=== Data provided ===
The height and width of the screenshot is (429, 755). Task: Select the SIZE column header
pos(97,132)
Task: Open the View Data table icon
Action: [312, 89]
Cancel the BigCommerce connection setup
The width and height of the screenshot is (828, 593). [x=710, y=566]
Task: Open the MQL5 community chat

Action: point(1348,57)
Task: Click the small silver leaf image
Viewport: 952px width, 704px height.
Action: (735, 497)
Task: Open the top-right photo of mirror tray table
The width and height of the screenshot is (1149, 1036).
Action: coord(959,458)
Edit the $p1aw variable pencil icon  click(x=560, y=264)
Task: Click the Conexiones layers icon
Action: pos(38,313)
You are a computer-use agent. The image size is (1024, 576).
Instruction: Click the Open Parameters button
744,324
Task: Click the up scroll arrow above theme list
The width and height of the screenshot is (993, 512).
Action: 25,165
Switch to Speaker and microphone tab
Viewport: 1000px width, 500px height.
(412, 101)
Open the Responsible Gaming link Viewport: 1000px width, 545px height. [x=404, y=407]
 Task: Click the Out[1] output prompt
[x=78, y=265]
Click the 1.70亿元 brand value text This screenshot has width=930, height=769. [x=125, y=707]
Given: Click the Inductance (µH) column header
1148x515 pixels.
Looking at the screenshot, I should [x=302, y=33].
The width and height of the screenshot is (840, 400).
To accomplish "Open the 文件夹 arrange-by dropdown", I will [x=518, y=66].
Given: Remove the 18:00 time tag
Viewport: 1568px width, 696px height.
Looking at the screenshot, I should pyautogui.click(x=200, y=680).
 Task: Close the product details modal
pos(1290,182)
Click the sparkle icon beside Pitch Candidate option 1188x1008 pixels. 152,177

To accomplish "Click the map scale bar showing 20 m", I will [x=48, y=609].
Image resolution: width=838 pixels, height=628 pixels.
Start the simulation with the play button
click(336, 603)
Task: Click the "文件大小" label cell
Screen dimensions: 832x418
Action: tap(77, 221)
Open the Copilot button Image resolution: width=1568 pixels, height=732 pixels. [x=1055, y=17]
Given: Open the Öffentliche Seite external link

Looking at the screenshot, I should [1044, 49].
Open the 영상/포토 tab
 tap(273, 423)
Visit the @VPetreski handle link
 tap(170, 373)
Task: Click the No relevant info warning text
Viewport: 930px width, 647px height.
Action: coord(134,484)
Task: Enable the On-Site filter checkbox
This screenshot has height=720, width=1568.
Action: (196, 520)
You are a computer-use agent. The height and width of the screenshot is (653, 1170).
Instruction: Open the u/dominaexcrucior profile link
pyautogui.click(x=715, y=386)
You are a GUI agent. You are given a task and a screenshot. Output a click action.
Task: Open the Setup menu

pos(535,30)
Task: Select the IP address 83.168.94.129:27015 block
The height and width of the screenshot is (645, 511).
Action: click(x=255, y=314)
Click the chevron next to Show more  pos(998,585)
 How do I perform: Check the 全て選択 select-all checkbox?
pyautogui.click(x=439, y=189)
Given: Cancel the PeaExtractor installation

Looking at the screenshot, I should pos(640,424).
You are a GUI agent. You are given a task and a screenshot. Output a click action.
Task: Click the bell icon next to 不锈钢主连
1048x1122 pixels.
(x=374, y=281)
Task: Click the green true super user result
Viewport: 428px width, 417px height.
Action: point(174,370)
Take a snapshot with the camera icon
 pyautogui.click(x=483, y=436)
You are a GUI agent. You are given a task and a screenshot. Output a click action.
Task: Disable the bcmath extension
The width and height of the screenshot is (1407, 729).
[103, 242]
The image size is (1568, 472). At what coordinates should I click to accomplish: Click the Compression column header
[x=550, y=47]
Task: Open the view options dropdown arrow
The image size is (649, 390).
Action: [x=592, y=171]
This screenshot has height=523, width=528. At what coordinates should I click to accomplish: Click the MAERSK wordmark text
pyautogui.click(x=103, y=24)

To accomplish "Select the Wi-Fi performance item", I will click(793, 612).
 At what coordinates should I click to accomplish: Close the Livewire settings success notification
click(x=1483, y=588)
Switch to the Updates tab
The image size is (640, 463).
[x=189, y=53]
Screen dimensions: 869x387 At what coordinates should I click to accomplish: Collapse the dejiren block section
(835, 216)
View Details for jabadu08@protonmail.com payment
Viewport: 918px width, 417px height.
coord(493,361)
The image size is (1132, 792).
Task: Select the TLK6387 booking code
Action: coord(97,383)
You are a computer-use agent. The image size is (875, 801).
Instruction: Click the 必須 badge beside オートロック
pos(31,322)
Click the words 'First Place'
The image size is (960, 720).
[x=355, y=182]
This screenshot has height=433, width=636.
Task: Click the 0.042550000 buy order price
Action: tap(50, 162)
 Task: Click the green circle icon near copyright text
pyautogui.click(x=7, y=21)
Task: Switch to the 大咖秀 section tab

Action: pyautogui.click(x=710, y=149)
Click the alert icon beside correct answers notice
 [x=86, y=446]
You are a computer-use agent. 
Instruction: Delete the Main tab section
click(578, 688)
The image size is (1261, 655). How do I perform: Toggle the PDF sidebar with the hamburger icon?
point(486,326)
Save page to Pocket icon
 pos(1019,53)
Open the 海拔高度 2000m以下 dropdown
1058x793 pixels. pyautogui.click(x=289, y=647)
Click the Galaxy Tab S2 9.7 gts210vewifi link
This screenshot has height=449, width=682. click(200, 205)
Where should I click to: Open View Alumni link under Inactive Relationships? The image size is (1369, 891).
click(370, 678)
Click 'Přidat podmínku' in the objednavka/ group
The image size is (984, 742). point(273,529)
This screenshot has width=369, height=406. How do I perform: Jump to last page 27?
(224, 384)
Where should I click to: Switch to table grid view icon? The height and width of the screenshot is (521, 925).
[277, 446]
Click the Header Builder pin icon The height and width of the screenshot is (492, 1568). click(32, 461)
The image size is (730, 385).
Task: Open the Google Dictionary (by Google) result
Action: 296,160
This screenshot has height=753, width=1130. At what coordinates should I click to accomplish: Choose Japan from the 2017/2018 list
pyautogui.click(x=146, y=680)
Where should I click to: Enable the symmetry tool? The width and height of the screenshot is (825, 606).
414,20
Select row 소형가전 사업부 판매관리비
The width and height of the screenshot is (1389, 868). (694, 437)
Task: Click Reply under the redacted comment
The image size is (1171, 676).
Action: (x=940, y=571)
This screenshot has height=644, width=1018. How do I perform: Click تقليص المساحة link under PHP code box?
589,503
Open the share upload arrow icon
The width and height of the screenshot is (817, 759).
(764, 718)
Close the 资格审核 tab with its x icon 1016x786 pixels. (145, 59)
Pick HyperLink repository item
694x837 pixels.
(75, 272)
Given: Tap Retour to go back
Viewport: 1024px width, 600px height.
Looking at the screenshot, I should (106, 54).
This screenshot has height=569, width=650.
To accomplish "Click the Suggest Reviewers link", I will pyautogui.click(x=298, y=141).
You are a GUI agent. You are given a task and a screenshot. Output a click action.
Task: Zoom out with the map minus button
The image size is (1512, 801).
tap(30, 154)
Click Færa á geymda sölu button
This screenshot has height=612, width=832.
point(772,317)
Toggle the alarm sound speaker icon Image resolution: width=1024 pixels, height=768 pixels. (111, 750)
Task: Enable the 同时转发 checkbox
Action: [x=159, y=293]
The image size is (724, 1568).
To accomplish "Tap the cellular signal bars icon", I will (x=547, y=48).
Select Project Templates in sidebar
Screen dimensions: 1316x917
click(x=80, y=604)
===
● **Problem statement**:
A complete answer lists each line of the data that holds the word "item".

● **Solution for this problem**:
To accomplish "Select the Wi-Fi performance item", I will click(793, 612).
Pick HyperLink repository item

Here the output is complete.